Schokolade und Kakao

Die Speise der Götter

Kakaobohnen wachsen auf Bäumen, ursprünglich in Zentralamerika. Diese bilden am Stamm duftende Früchte aus, in deren weichem Fruchtfleisch die Bohnen eingebettet sind. Damit sie genießbar werden, müssen sie fermentiert, getrocknet und geröstet werden. Aus den Bohnen wird durch feines Mahlen Kakaopulver und durch Pressvorgänge Kakaobutter gewonnen, die in der Schokoladenherstellung, Medizin und Kosmetik Verwendung findet.

Je höher der Kakaoanteil einer Schokolade ist, umso hochwertiger ist die Schokolade. Allerdings sollte Schokolade in Maßen genossen werden, sonst wird der positive Effekt durch den hohen Zucker-, Fett- und Kalorienanteil wieder aufgehoben. Außerdem kann Kakao (je nach Bodenbeschaffenheit des Kultivierungsortes) mehr oder weniger Cadmium enthalten, ein Schwermetall, das als krebserregend und nierenschädigend eingestuft wird.

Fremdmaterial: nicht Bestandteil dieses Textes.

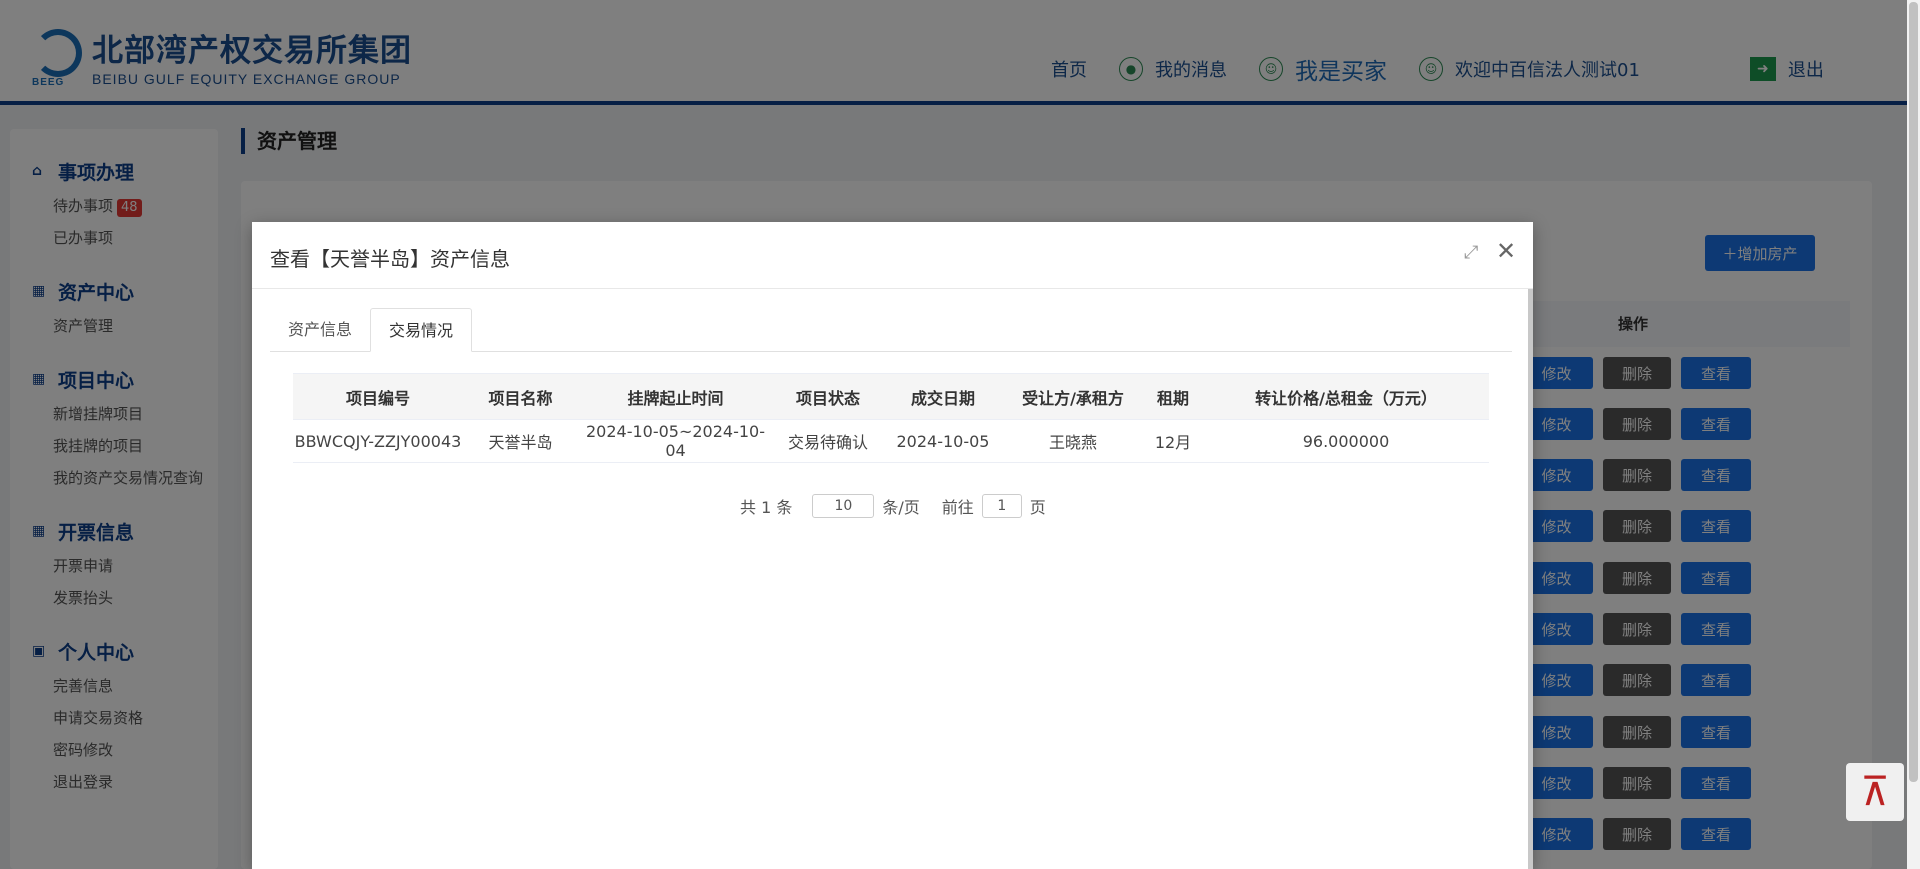  What do you see at coordinates (1173, 396) in the screenshot?
I see `col-lease-term: 租期` at bounding box center [1173, 396].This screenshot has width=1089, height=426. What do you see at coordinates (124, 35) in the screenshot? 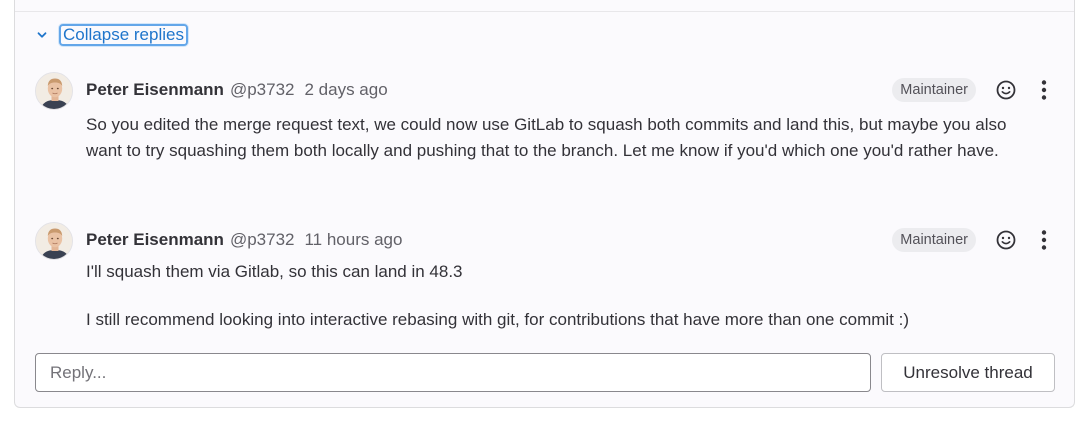
I see `collapse-replies-link: Collapse replies` at bounding box center [124, 35].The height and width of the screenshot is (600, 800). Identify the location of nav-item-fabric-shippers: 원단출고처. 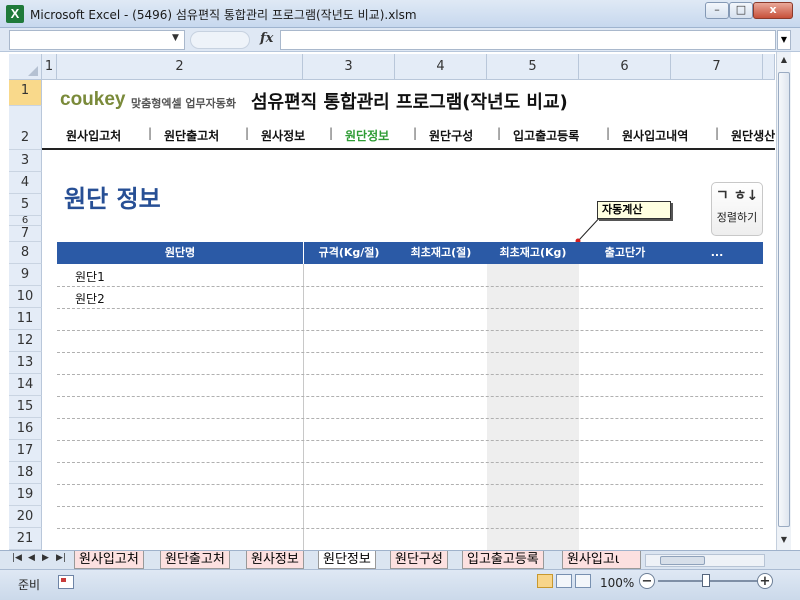
(192, 136).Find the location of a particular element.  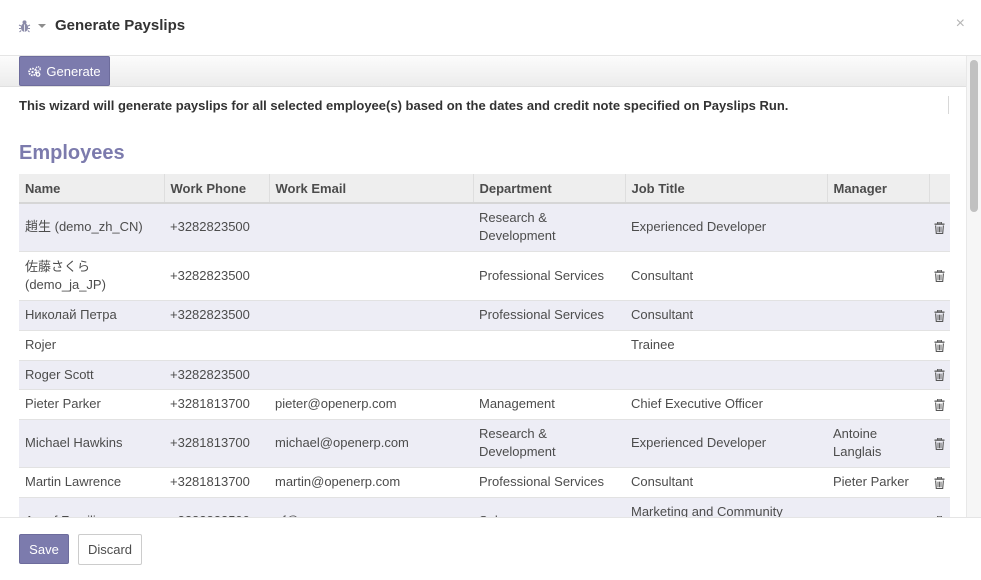

cell-name: Assaf Familie is located at coordinates (92, 506).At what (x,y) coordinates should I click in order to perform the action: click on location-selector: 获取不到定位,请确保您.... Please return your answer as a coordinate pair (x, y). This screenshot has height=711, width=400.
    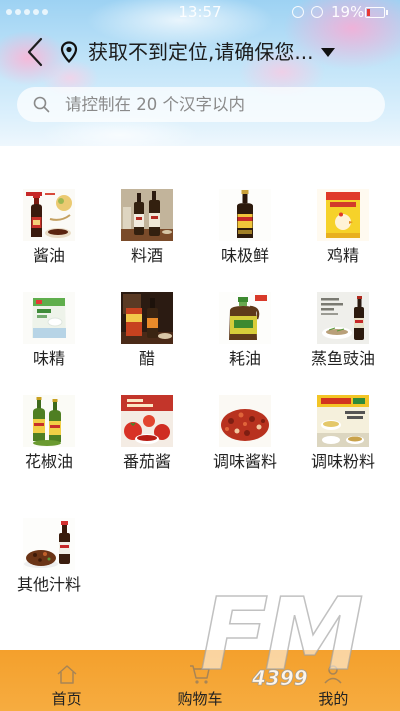
    Looking at the image, I should click on (200, 52).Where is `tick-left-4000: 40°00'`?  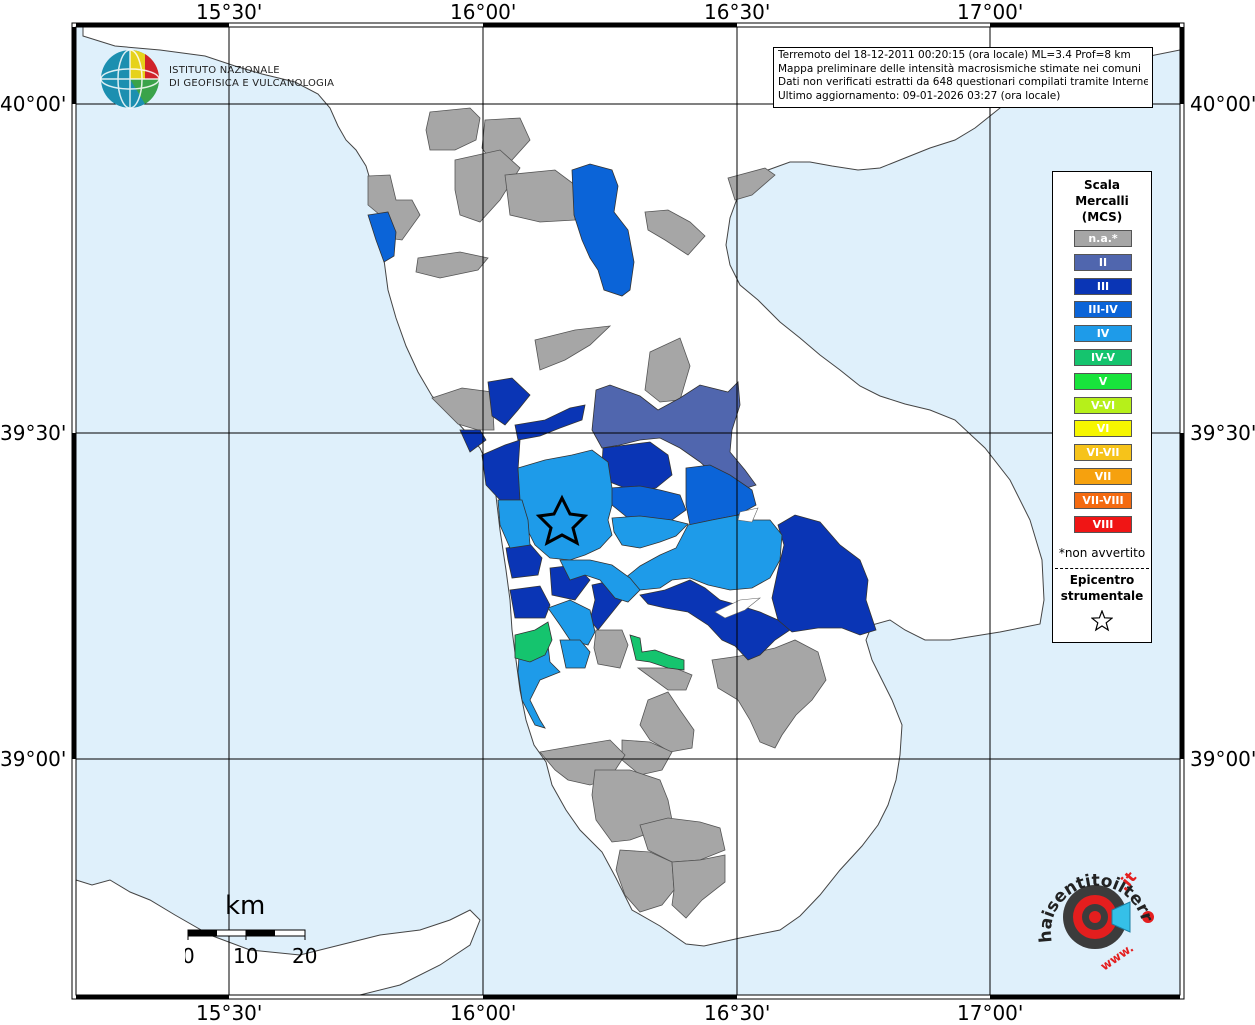
tick-left-4000: 40°00' is located at coordinates (34, 104).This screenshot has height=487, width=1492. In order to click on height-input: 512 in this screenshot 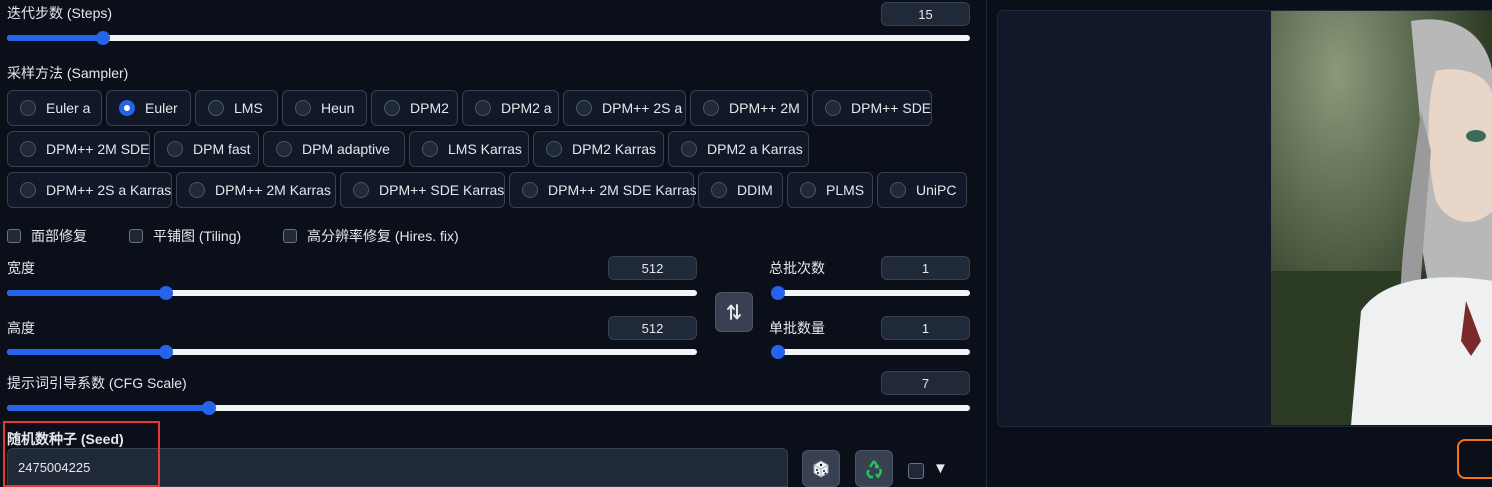, I will do `click(652, 328)`.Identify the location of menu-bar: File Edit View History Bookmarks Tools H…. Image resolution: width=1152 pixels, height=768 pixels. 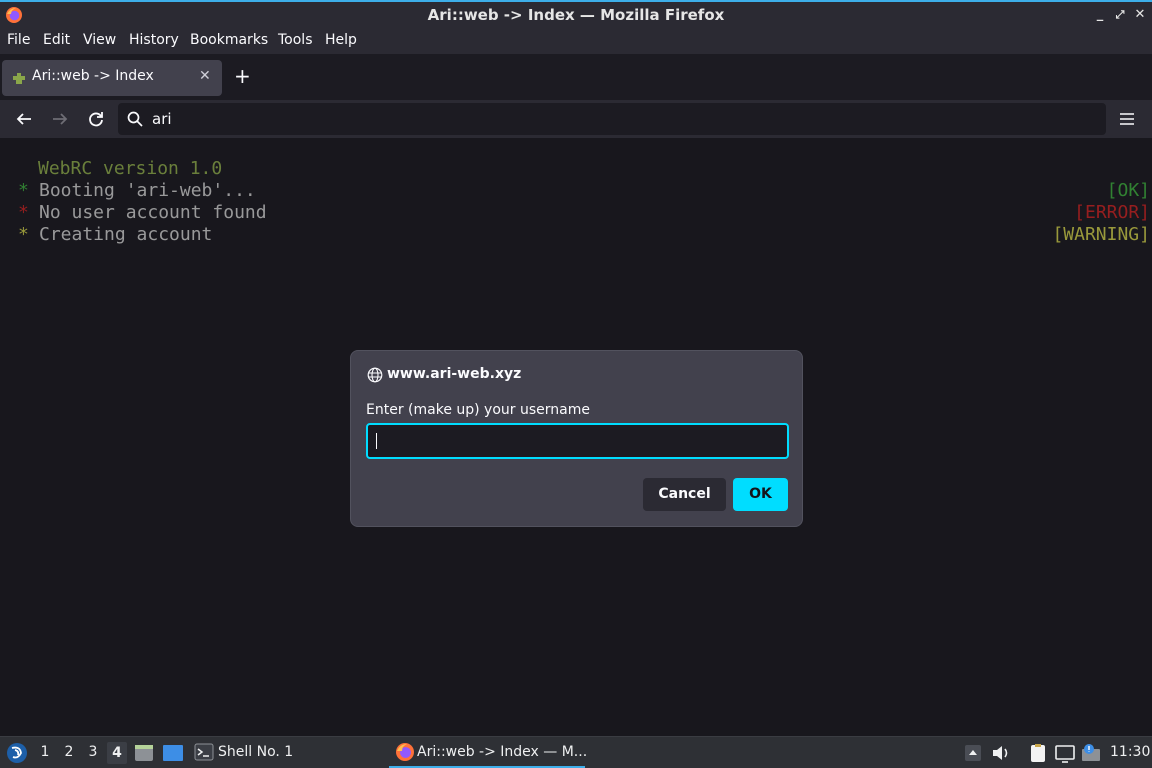
(576, 41).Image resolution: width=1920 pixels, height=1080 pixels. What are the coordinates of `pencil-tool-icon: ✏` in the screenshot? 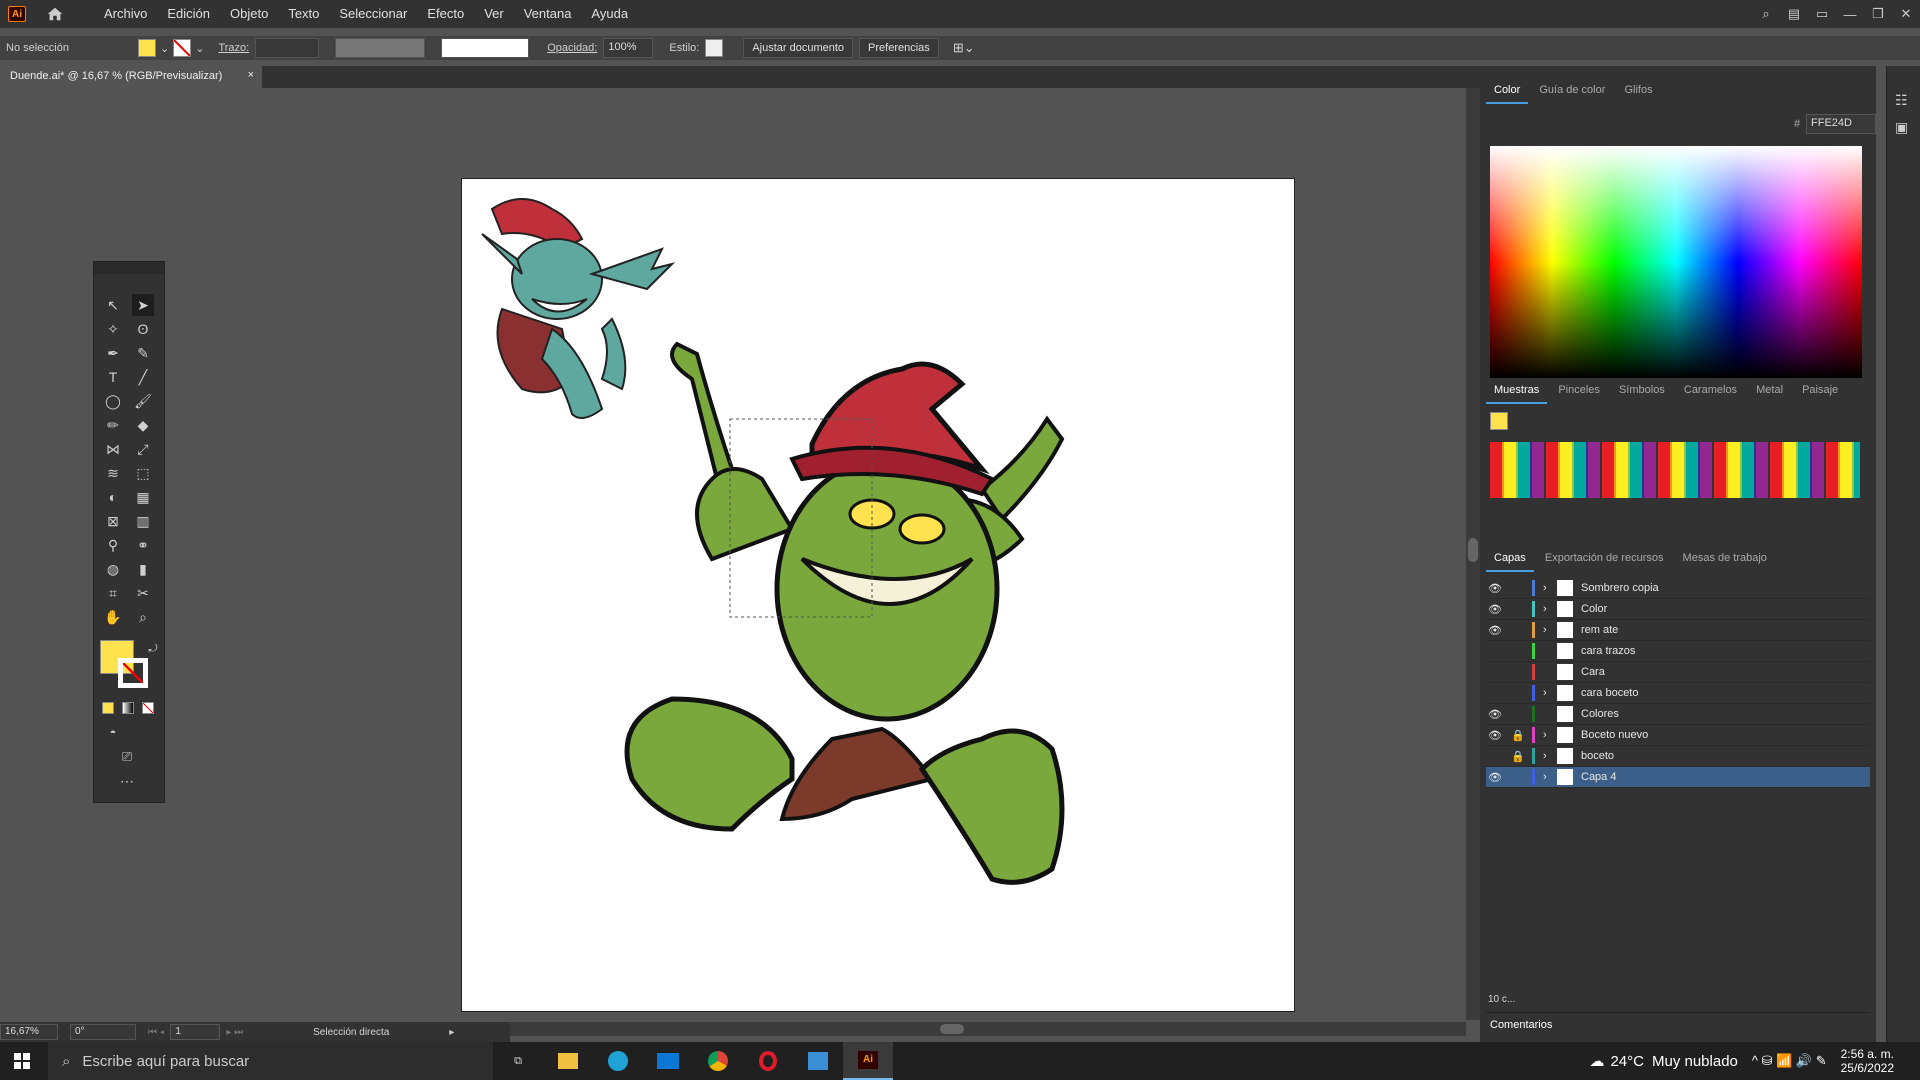 It's located at (113, 425).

Im Alten Amerika galt Kakao als „Trank der Götter“ und war ein beliebtes Aphrodisiakum. Gewürzt wurden die gemahlenen und mit Maismehl in Wasser aufgekochten Kakaobohnen mit Chili, Vanille, Zimt, Piment und Honig. Dieses Getränk wurde chocolatl genannt. Kakaobohnen waren so kostbar, dass sie als Zahlungsmittel Verwendung fanden.

 

Die zentral anregenden Wirkstoffe sind Theobromin (von griechisch theos = Gott und broma = Speise) und Coffein. Die enthaltenen Polyphenole, die den Bohnen Geschmacksstoff und Gerbstoff sind, wirken auf den menschlichen Körper entzündungshemmend und schützen vor freien Radikalen, außerdem werden Fettablagerungen in den Blutgefäßen abgebaut, was einen positiven Effekt auf das Herz-Kreislauf-System hat. Die enthaltenen Pflanzenfarbstoffe (Flavonoide) wirken lindernd bei Durchfall. Außerdem bewirkt der Genuss von Schokolade, dass im Gehirn Gewebshormone ausgeschüttet werden, die die bekannteste Eigenschaft von Schokolade initiieren: Schokolade macht ohne Zweifel glücklich.

Aber es gibt noch eine dunkle Seite der Schokolade: Ein Großteil des Kakaos, der für uns zu Schokolade verarbeitet wird, kommt von Plantagen der Elfenbeinküste. Dort arbeiten nach Schätzungen von Unicef über 200.000 Kindersklaven auf den Plantagen unter barbarischen Bedingungen: Sie werden von Händlern verschleppt oder an diese von hungernden Familien verkauft, bekommen nur so viel zu essen wie sie brauchen, um zu überleben, haben keinerlei medizinische Versorgung, ihre Unterkünfte bestehen aus ein paar Pfählen, die von Plastikplanen bedeckt sind, sie leisten körperliche Schwerstarbeit meist ohne Bezahlung, sind verbrannt von Sonne und den hochgiftigen Pestiziden und werden nie eine Schule besuchen. Die Schokoladenindustrie interessiert sich nicht für diese Kinder, aber wir sollten dies tun! Achten Sie unbedingt beim Schokoladen- und Kakaokauf darauf, dass diese biozertifiziert und fair gehandelt sind.